4 Responses to The unretirement of artists and architects

  1. Julie says:

    Just a couple of thoughts:

    It’s true, there’s so much to learn that mastery takes years… and years… 40 is young for architects. What I want to know is, who did the good guys work for when they were in their 20s and 30s?

    Often it seems that the primary roles of the architect are to be the visionary and to be the facilitator. Knowing enough to get the right people together and help them communicate. Check out this article on teamwork, too: http://www.slate.com/id/2187868/

  2. pNielsen says:

    Good question. The only answer I have is that FLW was with Louis & Sullivan in his early years, IIRC.
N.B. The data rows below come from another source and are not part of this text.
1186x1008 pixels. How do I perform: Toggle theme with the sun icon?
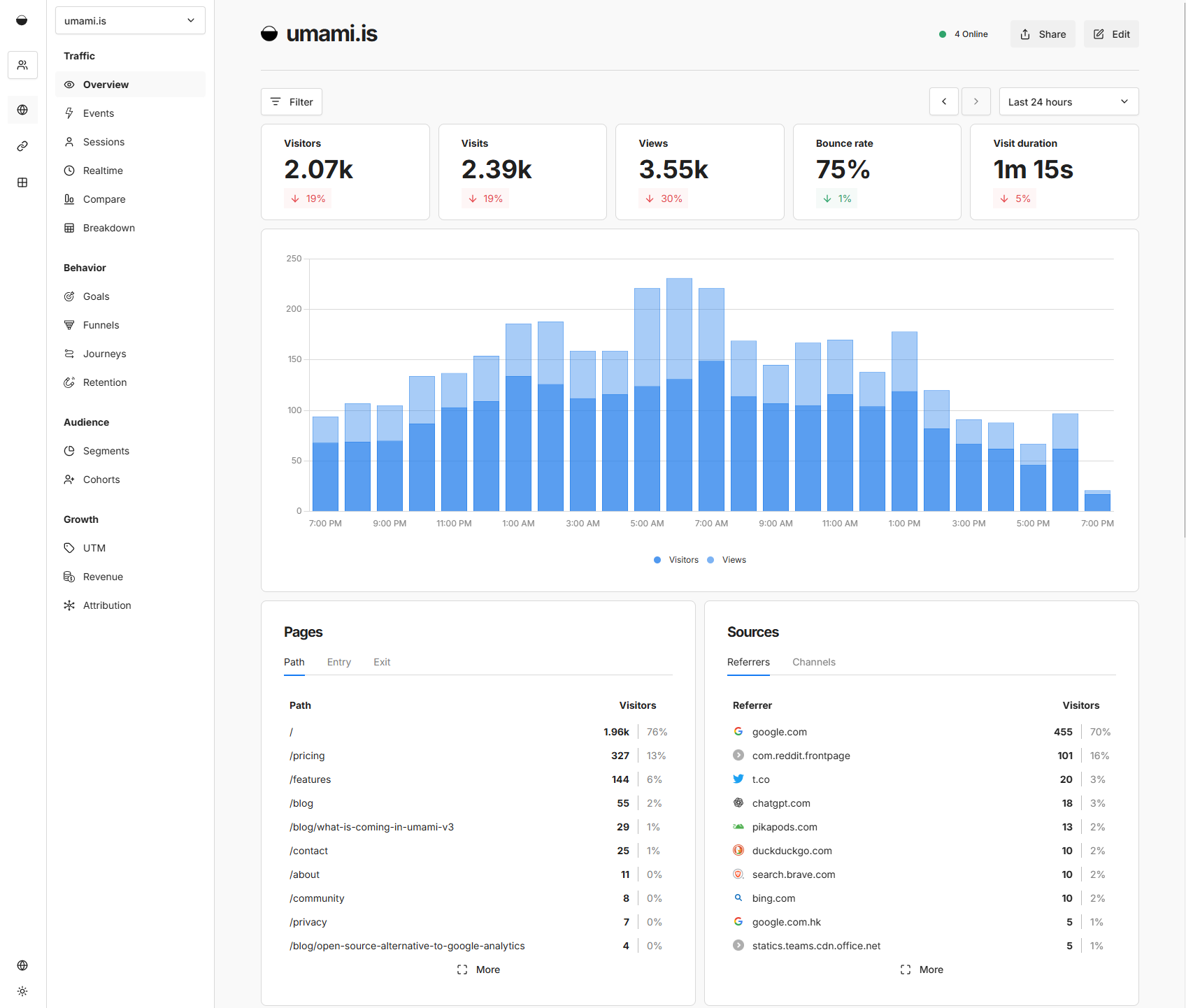coord(22,991)
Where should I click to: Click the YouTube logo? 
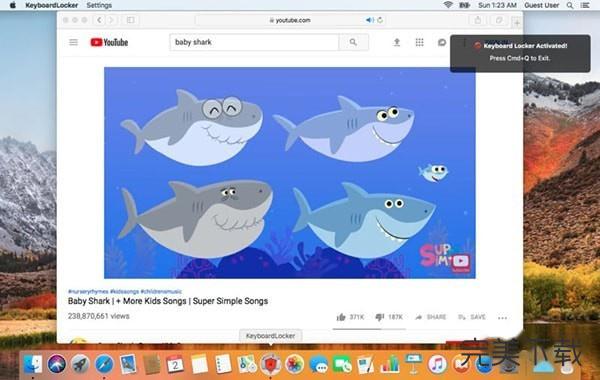pos(109,42)
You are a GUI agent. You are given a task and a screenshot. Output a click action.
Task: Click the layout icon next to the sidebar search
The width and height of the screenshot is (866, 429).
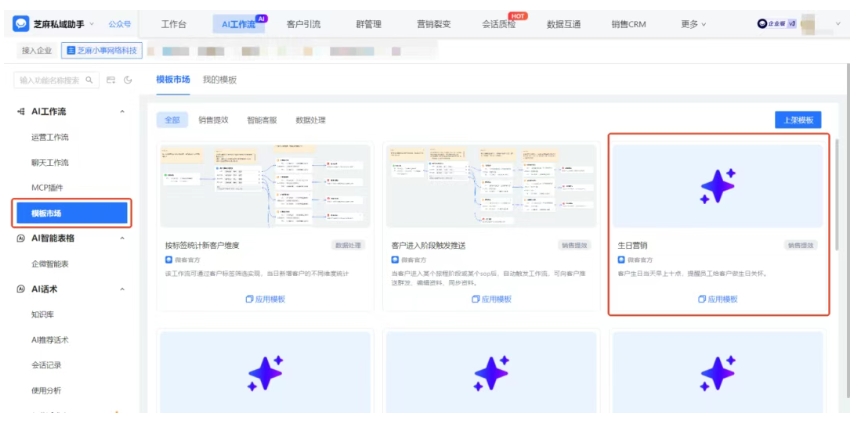(x=110, y=79)
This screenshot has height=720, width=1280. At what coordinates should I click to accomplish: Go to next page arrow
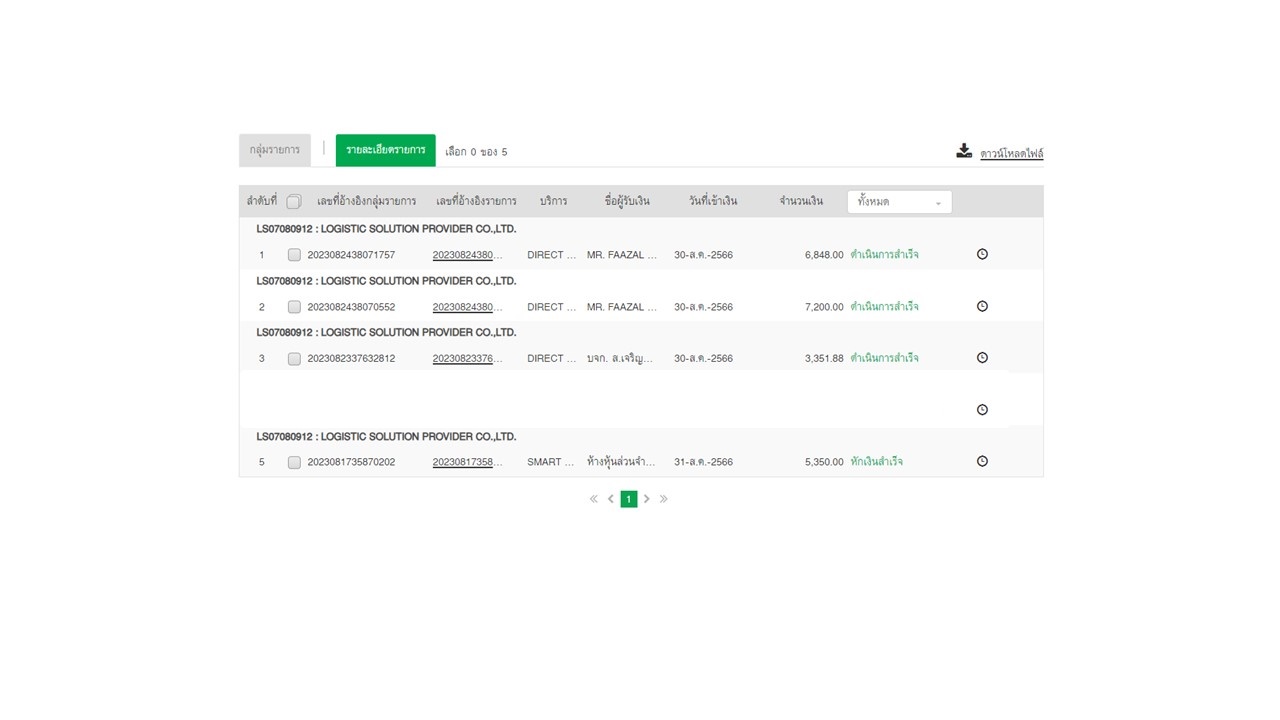click(646, 499)
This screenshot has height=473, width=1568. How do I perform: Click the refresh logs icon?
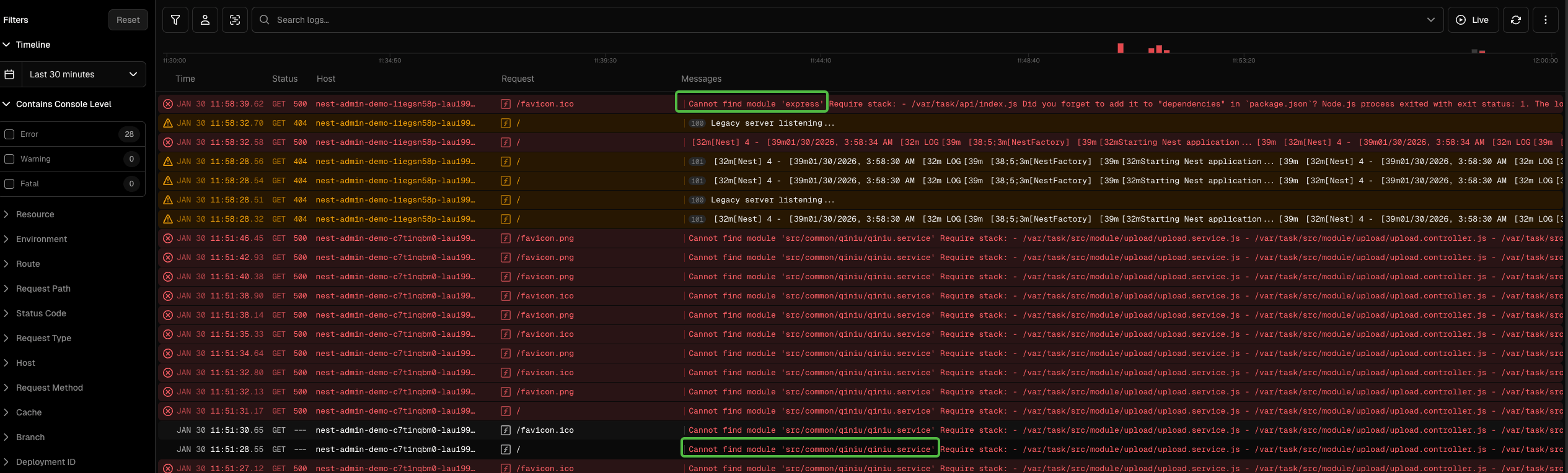(x=1515, y=20)
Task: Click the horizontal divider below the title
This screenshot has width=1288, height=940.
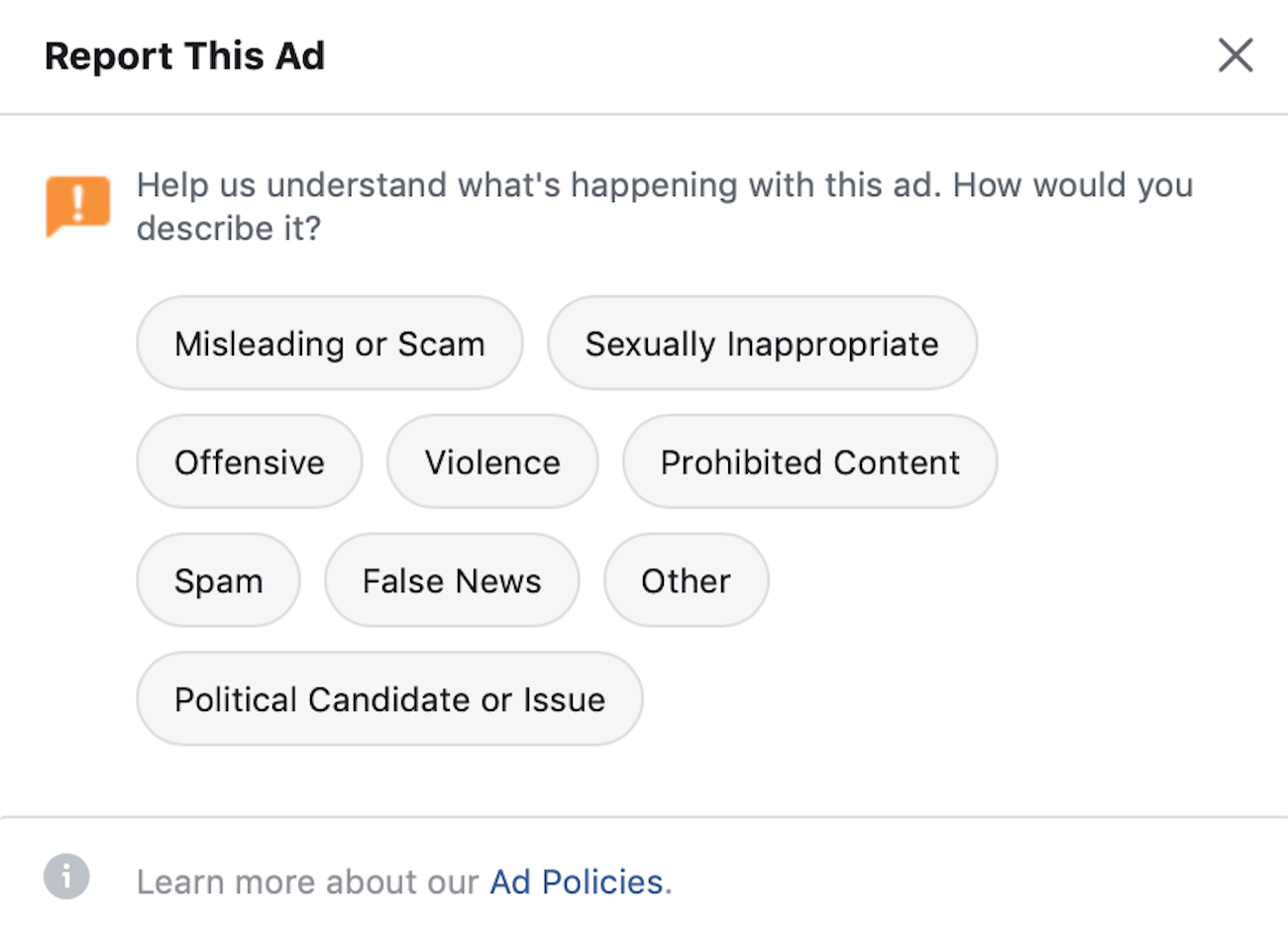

    And facilitate is a good word for it. Interesting, in community planning classes facilitation seems to be a focus, but not in architecture so much (in my experience). Should architecture programs focus more on the reality of architect as facilitator?

  3. anonimiss says:

    i’m myself too young to ‘retire’, but i definitely do not intend to, even when i do reach the ‘age’. the way i look at it, retiring is actually ‘re-tyreing’, meaning we’re just going in for a change of wheels, not shutting ourselves up to rot in the garage! while this holds good for most professions, its even more so for anything associated with design/creativity, including architecture.

  4. Tim J. says:

    One way of making certain that you will continue to work well into your “retirement years” is to (like me) have a totally inadequate financial plan for retirement.

    I hope to paint as long as I can see and hold a brush. If they came in and found me on the floor of my studio, clasping a brush with one hand and my chest with the other, that wouldn’t be a bad way to go.